The constant exposure to the marketing of unhealthy foods and beverages is inconsistent with the recommended diet for children and is grossly unfair and abusive. It also undermines the efforts of parents, schools, community and government to raise healthy children and prevent overweight, obesity and costly chronic diseases, which Jamaica already faces.


Based on numerous research findings and growing concern, several countries have employed strategies to limit the effects of food advertisements on children, their eating behaviors and their overall health. According to a 2017 report by Mapa Nutricional, Chile once had one of the highest obesity prevalence rates in the world, with almost 25% of children between the ages of six and seven being obese. Chile’s Comprehensive Food Labeling and Advertising Law of 2016 included a restriction on the marketing of foods high in calories, saturated fat, salt and sugar to children under 14 (including advertisements on TV, websites, radio and magazines). These foods also cannot be marketed in schools. Cartoons, toys and coloring materials included in these advertisements or as marketing aids are also restricted. The country saw a reduction in the number of TV ads for unhealthy foods (preschoolers saw 44% fewer and teens saw 58% fewer ads) and a 28% reduction in the number of rich foods in salt, fat, and sugar with child-directed marketing on the package.

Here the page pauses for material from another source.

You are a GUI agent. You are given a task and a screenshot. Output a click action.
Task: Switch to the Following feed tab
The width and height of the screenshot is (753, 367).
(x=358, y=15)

Similar measures have also been implemented in Canada under Quebec’s Consumer Protection Act, prohibiting commercial advertising directed at children under 13. Quebec’s restrictions on advertising to children have been shown to have a positive impact on nutrition through reduced fast food consumption and lower rates of overweight/obesity. The first study conducted since the ban, in 2008, showed that the combined rate of overweight and obesity was significantly lower than the national level in Quebec (23% compared to 26%). Subsequent data from a 2011 study showed a 13% reduction in fast food consumption in Quebec, with 22 million fewer fast food meals consumed and a decrease in fast food purchases of US$88 million. per year. Quebec also has the lowest obesity rates among 5 to 17 year olds as well as the highest vegetable and fruit consumption rates in Canada.

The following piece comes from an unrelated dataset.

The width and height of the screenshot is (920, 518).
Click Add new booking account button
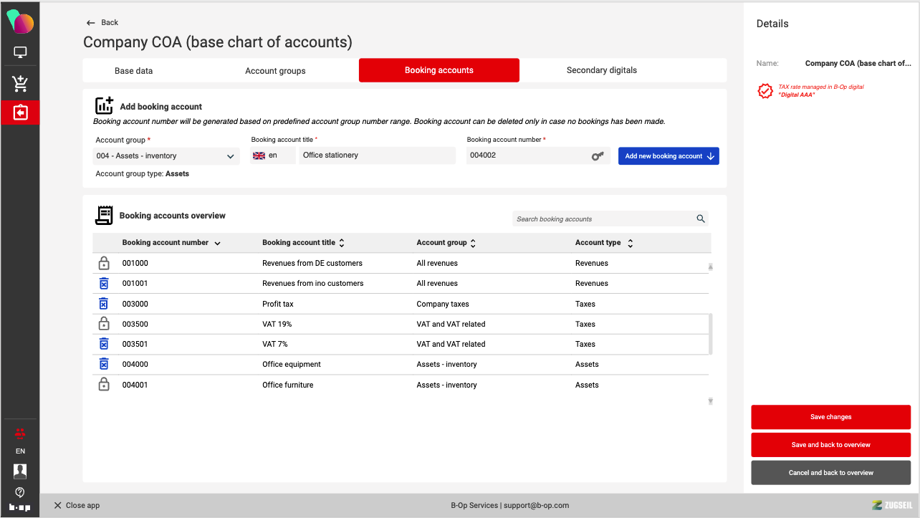tap(668, 156)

These kinds of findings are now being used in the region and around the world to inform and support the development of new policies on the marketing of unhealthy foods to children.


Amid calls in the press for NCDs to be declared an emergency, and if we are to ensure a healthy future for our children and Jamaica, we must act now! Healthy food policies have always been considered essential tools in the fight against NCDs. The available evidence on the effectiveness of comprehensive marketing regulations, combined with front-of-package warning labeling (FOPWL) policies, a national school nutrition policy, and fiscal measures such as a tax on sugary drinks, may prove useful in Jamaica’s fight. with NCDs and help ease the burden on our health sector and the wider economy.

It is also important for us to recognize and accept that policy implementation will naturally take some time to produce the desired results. Nevertheless, the evidence shows that they work! So let’s not lose sight of the goals we have set for ourselves to create a healthier and more sustainable Jamaican population.

Also acknowledge the plethora of evidence that suggests partial measures are ineffective and easy for industry to circumvent. Strict regulations with real-world enforcement and consequences are imperative to reduce our children’s exposure to harmful food and drink marketing. Current statistics and the effects of the COVID-19 pandemic signal the need for more and stricter legal policies with broad coverage across all marketing channels and clear nutritional standards. A comprehensive approach and sound policies are essential to ensure and maintain the protection of our children and to reverse trends in childhood obesity and ensure the health of future generations.